Even though Texas lawmakers and voters approved two propositions dedicating portions of the oil severance tax and motor vehicle sales tax to highway funds, Cox said those needs have outstripped the available funding.
“Roads are not keeping pace. That was true even before the state was hit by the double-barrel assault of COVID-19 and the worldwide fall in oil prices. COVID-19 and low oil prices are reducing the source of revenues – severance taxes, motor vehicle sales taxes and gasoline taxes,” he said.
That is why the coalition is calling for private-public partnerships, known as P3s, to implement road improvements such as tollways paid for by motorists who choose to use them. Under these partnerships, Cox said new highways and highway expansions could be designed, built and completed years sooner at no cost to the public. In addition, he said they would create jobs and stimulate local economies.
Midlander James Beauchamp, president of the MOTRAN Alliance, said projections are that the entire Permian Basin region could see an additional 725,000 to 750,000 new residents in the next 30 years.
“It’s important to get ahead of the curve,” he said.
Though Cox mentioned tollways as a way to fund investment in transportation, Beauchamp said the vast majority of projects needed for this region are not viable as tollways. Still, he said, public-private partnerships would benefit the region, and all options, including tollways, should be available.
“You don’t want anyone taking tools out of your toolbox, but you want people to be able to use those tools where appropriate. If they can use those tools, though it’s not of use to us, we want them to have that ability and succeed like we hope they want us to succeed,” Beauchamp said.
Although it is home to only 2 percent of the state’s population, the region provides 10 percent of the state’s revenues, Beauchamp said.
“Our recovery, our success has an exponential impact on the rest of the state,” he said.
Beauchamp said he is looking for ways to connect the Permian Basin to regions such as the Port of Corpus Christi that will provide fuel for the area’s economic growth. There is time to develop such projects, but the time is now to begin the planning process, he said.

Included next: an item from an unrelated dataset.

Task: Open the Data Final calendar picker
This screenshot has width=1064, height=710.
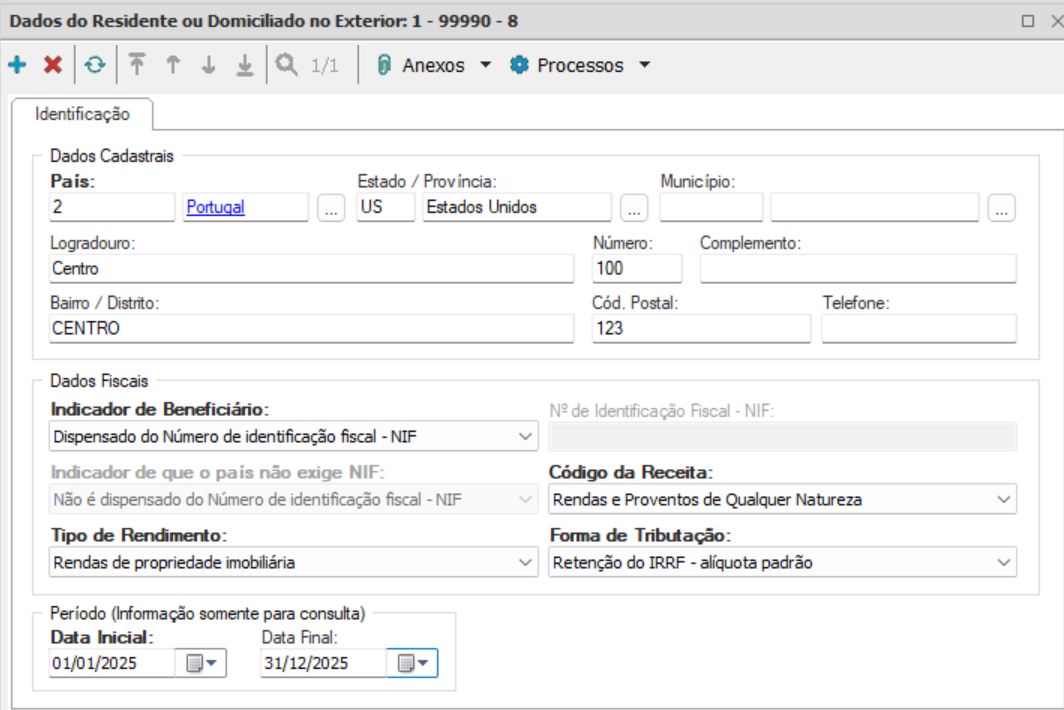Action: pos(412,663)
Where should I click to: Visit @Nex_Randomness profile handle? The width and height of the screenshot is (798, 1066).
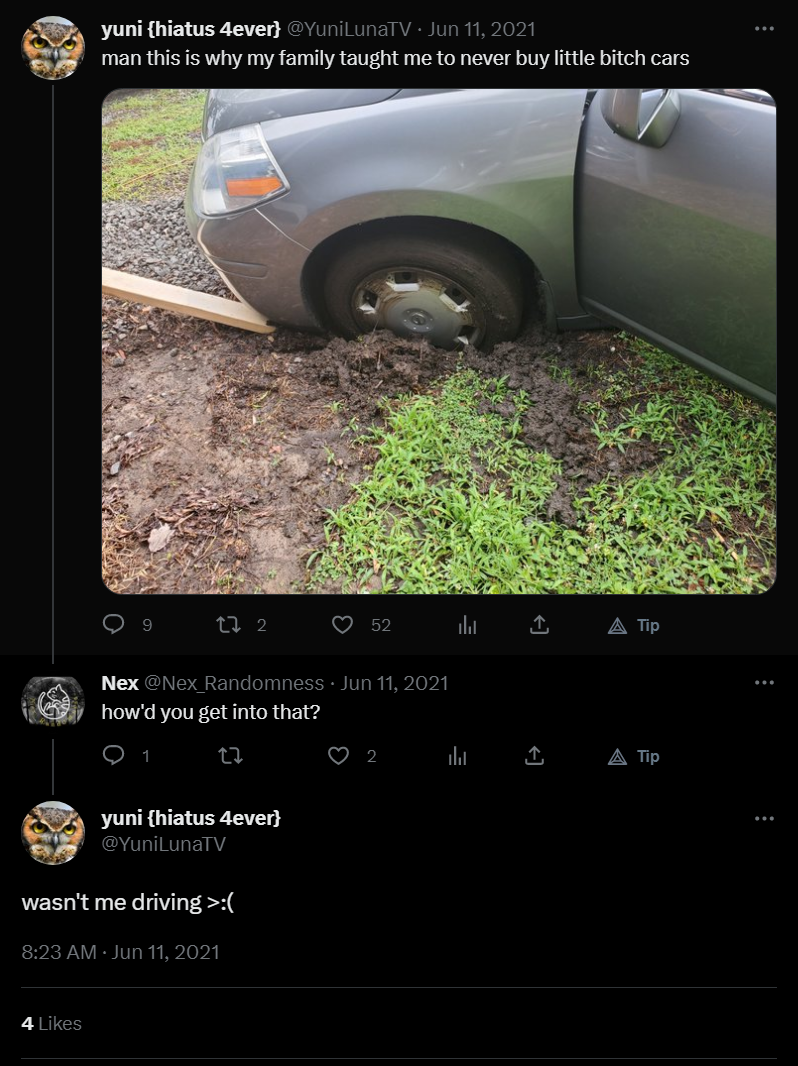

“The pandemic has certainly had a huge impact on us all in a variety of ways,” Cox said. “As it relates to this coalition, I believe it reinvigorates us and lets us move forward in a way that can be helpful. We know funding is down, transportation dollars are declining, and the revenue base is declining. We need to deploy every tool in the toolbox that we can to make projects happen. That allows the state to utilize private dollars to build a lot of these roads that are needed and free up public funds for other needs like healthcare, education and disaster preparedness.”
The Texas economy will recover, and when it does, “traffic will be back, and I can guarantee it will be back with a vengeance,” Cox said. “That’s why we need to address this today.”